### Provided passage
There are numerous car fresheners on the market such as Perk, Little Tree, or Febreze.The Globe and Mail

Every why has a wherefore. Effectus sequitur causam. Misfortune arrives on horseback and leaves on foot. I remind myself of these fundamental truths every time I enter an automobile that stinks. It’s important to remember that something caused the terrible odour and while it more than likely arrived in an instant, it is going to linger sickeningly for the remainder of my ride.

Cars are stink boxes. As well-ventilated as our modern vehicles are, they hold (nay, nurture) foul smells like nothing else. I’ve been in cars that reeked of wet dog, vinegary body odour, and could that be – oh, why yes, it most certainly is – day-old vomit. One of the pandemic’s few silver-linings was that masks provided a buffer between car-stench and passengers.

The only person impervious to car odour is the car owner. The one behind the wheel can’t discern their own automotive malodor.
######
### Raw data
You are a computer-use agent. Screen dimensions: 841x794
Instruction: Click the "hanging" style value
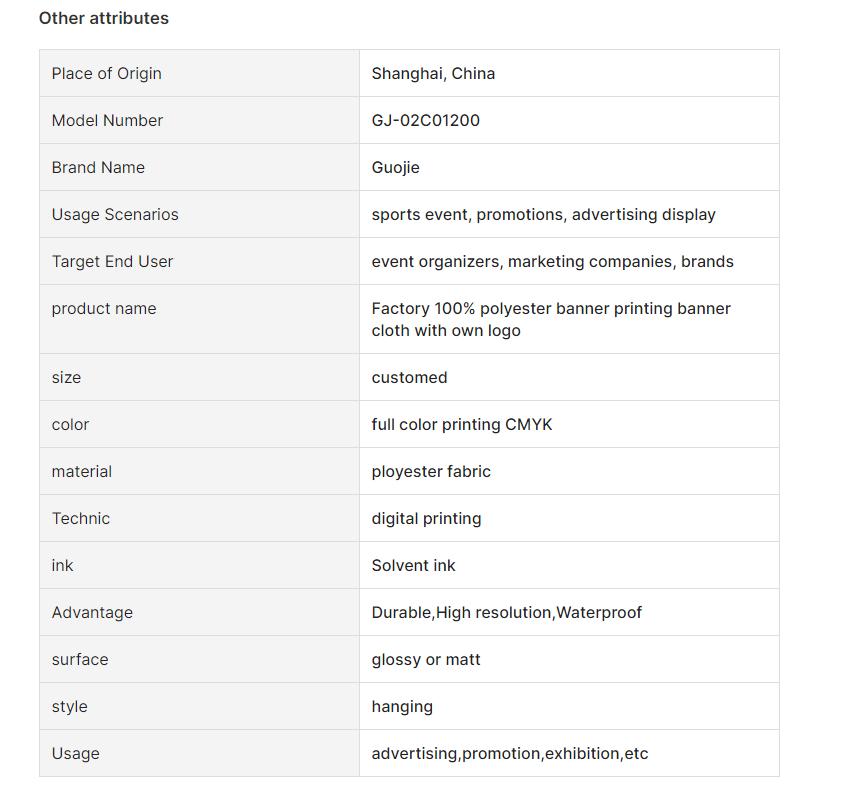(x=402, y=706)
######
[Exercises]
A: In the piece on smelly cars, who is the only person who cannot detect a car's odor?
B: Pick up the article on car odors and keep writing from its final sentence.

[Per-task answers]
A: The car owner.

B:
So, when Dr. Vranjes Carparfum (fragranza per auto) offered to send me a sample for free, it seemed like a great opportunity to spruce up my ride. For starters, the fragrance comes from Florence and I am partial to Tuscan perfumes (I wear Santa Maria Novella), and besides, “Dr. Vranjes” sounds like a song by Steely Dan and I’m a sucker for Annadale-on-Hudson by way of a “mu major” chord.

Dr. Vranjes came in a smart black box that contained an octagonal carparfum and two scented refills (Rosso Nobile and Milano). I slapped in the Rosso Nobile attached the carparfum carbon fibre dispenser and was hit by a scent so strong I thought I might develop a migraine. This, however, was just the initial hit. After ten minutes, the scent mellowed and my car was blessed with notes of orange, berries, violet and magnolia.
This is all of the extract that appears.